The following demonstrates the replica configurations for this example:

[
  {
    "member_id": "replica1",
    "shards": "0-3",
    "last_heartbeat": "t0"
  },
  {
    "member_id": "replica2",
    "shards": "4-7",
    "last_heartbeat": "t1"
  },
  {
    "member_id": "replica3",
    "shards": "8-11",
    "last_heartbeat": "t2"
  }
]

Function redeployment

At some point, the user decides to redeploy the function. Because by default, Nuclio uses the rolling-update deployment strategy, Kubernetes terminates the replicas one by one. The replica1 pod stops, and a new replica1 pod is brought up and follows the same startup procedure: it reads the state object’s consumer-group attribute and looks for free shards to take over; initially, it won’t find any, because the last_heartbeat field of replica1 is still within the session timeout period and replica2 and replica3 keep updating their last_heartbeat field.

At this stage, replica1 backs off and retries periodically until it eventually detects that the elapsed time since replica1’s last_heartbeat value exceeds the session’s timeout period. replica1 then removes the previous replica1 instance from the consumer group (by removing its entry from the group’s attribute in the stream’s state object). It then detects that there are free shards and adds a replica1 entry to the state object’s consumer-group attribute to register itself as a member and take over a fair portion of the free shards.

Note
It’s also possible for replica1 to be removed from the consumer group by replica2 or replica3, because each replica cleans up all stale group members when updating its last_heartbeat field.

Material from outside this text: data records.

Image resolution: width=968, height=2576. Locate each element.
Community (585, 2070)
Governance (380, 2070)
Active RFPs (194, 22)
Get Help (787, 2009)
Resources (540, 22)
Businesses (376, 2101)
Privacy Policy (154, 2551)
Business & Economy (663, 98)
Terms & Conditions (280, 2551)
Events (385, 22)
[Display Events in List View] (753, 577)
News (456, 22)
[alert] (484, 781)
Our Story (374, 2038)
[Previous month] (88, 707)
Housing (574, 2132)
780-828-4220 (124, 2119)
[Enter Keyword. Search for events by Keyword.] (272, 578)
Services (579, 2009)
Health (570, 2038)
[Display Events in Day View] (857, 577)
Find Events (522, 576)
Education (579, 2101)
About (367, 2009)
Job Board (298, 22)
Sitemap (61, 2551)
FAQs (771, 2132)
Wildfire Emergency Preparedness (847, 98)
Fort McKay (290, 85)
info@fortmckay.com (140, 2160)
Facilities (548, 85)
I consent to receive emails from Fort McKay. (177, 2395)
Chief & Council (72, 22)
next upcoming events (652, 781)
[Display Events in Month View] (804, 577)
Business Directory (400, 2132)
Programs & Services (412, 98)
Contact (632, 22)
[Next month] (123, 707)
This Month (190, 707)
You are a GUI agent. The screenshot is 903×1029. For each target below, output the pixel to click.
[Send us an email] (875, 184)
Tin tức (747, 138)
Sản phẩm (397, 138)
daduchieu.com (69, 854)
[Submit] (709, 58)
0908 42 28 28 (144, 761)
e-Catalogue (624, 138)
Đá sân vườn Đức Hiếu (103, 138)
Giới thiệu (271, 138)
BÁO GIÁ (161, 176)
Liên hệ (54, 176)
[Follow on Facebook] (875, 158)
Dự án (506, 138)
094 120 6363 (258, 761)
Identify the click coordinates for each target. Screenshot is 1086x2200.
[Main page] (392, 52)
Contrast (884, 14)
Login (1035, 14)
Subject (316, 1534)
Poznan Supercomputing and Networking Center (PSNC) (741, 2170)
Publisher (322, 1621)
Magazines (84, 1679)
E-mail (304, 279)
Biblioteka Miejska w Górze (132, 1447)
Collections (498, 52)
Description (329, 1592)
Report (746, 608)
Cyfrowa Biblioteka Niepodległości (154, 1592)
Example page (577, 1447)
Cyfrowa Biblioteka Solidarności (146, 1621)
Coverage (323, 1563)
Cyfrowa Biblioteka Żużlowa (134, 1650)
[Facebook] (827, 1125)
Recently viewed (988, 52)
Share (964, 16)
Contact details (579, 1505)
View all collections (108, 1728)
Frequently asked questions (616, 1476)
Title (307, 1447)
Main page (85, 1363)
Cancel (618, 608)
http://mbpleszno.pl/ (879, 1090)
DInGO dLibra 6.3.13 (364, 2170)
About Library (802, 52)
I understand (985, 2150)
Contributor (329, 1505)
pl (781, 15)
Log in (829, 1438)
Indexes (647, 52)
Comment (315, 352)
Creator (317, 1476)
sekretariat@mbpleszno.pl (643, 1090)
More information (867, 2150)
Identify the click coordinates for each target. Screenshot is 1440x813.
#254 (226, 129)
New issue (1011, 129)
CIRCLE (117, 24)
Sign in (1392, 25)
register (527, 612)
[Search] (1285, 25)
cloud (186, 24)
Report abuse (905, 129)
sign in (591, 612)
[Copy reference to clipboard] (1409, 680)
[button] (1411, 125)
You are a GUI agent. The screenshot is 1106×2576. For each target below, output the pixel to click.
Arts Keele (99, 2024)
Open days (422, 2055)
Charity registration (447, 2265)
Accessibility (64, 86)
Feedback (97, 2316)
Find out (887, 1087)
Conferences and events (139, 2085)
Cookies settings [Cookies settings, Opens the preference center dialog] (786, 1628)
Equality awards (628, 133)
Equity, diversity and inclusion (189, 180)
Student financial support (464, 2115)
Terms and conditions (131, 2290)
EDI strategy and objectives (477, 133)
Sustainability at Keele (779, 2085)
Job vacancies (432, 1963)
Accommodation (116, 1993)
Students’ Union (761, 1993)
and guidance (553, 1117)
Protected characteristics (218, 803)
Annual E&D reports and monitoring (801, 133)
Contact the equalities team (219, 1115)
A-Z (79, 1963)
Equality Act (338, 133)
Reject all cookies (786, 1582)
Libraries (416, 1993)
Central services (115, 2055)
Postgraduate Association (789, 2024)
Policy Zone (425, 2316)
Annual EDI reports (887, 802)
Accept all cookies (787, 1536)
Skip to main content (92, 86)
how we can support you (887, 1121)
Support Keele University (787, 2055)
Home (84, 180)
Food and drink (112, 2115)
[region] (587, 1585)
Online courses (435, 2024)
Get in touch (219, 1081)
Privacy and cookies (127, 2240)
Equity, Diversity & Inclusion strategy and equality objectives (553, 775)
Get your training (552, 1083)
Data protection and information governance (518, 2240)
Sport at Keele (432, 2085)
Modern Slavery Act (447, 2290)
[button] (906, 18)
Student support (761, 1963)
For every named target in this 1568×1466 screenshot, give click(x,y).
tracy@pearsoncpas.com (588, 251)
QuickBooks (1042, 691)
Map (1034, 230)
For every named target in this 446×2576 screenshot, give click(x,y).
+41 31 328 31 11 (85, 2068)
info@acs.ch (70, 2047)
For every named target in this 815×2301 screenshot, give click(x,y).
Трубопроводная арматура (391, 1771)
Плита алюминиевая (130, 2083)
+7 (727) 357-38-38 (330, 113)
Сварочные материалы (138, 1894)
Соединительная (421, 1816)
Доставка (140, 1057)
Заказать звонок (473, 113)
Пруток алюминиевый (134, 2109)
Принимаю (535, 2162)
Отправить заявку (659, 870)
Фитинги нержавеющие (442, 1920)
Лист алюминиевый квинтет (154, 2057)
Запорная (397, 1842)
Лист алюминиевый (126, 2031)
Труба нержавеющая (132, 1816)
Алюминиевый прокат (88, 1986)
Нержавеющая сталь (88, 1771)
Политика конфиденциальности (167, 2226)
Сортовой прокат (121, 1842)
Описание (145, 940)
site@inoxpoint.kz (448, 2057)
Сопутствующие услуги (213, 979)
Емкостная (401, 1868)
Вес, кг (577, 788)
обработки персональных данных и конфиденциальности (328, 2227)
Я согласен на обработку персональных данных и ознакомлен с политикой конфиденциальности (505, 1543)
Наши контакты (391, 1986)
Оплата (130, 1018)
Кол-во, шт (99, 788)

For shards 0-3, the new instance of replica1 then reads the shard’s offset attribute, which indicates the location in the shard at which the previous instance of replica1 left off; seeks the read offset in the shard; and continues reading messages from this location. The same process is executed for replica2 and replica3.

Dashboard configuration

As of Nuclio v1.1.33 / v1.3.20, you can configure the following configuration parameters from the Nuclio dashboard:

  • URL: A consumer-group URL of the form http://v3io-webapi:8081/<container name>/<stream path>@<consumer group name>; for example, http://v3io-webapi:8081/bigdata/my-stream@my-consumer-group.
  • Max Workers: The maximum number of workers to allocate for handling the messages of incoming stream shards. Whenever a worker is available and a message reads a shard, the processing is handled by the available worker.
  • Worker Availability Timeout: DEPRECATED (ignored)
  • Partitions: DEPRECATED (ignored). As explained in the previous sections, in the current release, the assignment of shards (“partitions”) to replicas is handled automatically.
  • Seek To: The location (offset) within the message from which to consume records when there’s no committed offset in the shard’s offset attribute. After an offset is committed for a shard in the consumer group, this offset is always used and the Seek To parameter is ignored for this shard.
  • Read Batch Size: Read batch size - the number of messages to read in each read request that’s submitted to the platform.
  • Polling Interval (ms): The time, in milliseconds, to wait between reading messages from the platform stream.
  • Username: DEPRECATED (ignored)
  • Password: A platform access key for accessing the data.
  • Worker allocator name: DEPRECATED (ignored)
Note
In future versions of Nuclio, it’s planned that the dashboard will better reflect the role of the configuration parameters and add more parameters (such as session timeout and heartbeat interval, which are currently always set to the default values of 10s and 3s, respectively, unless you edit the function-configuration file).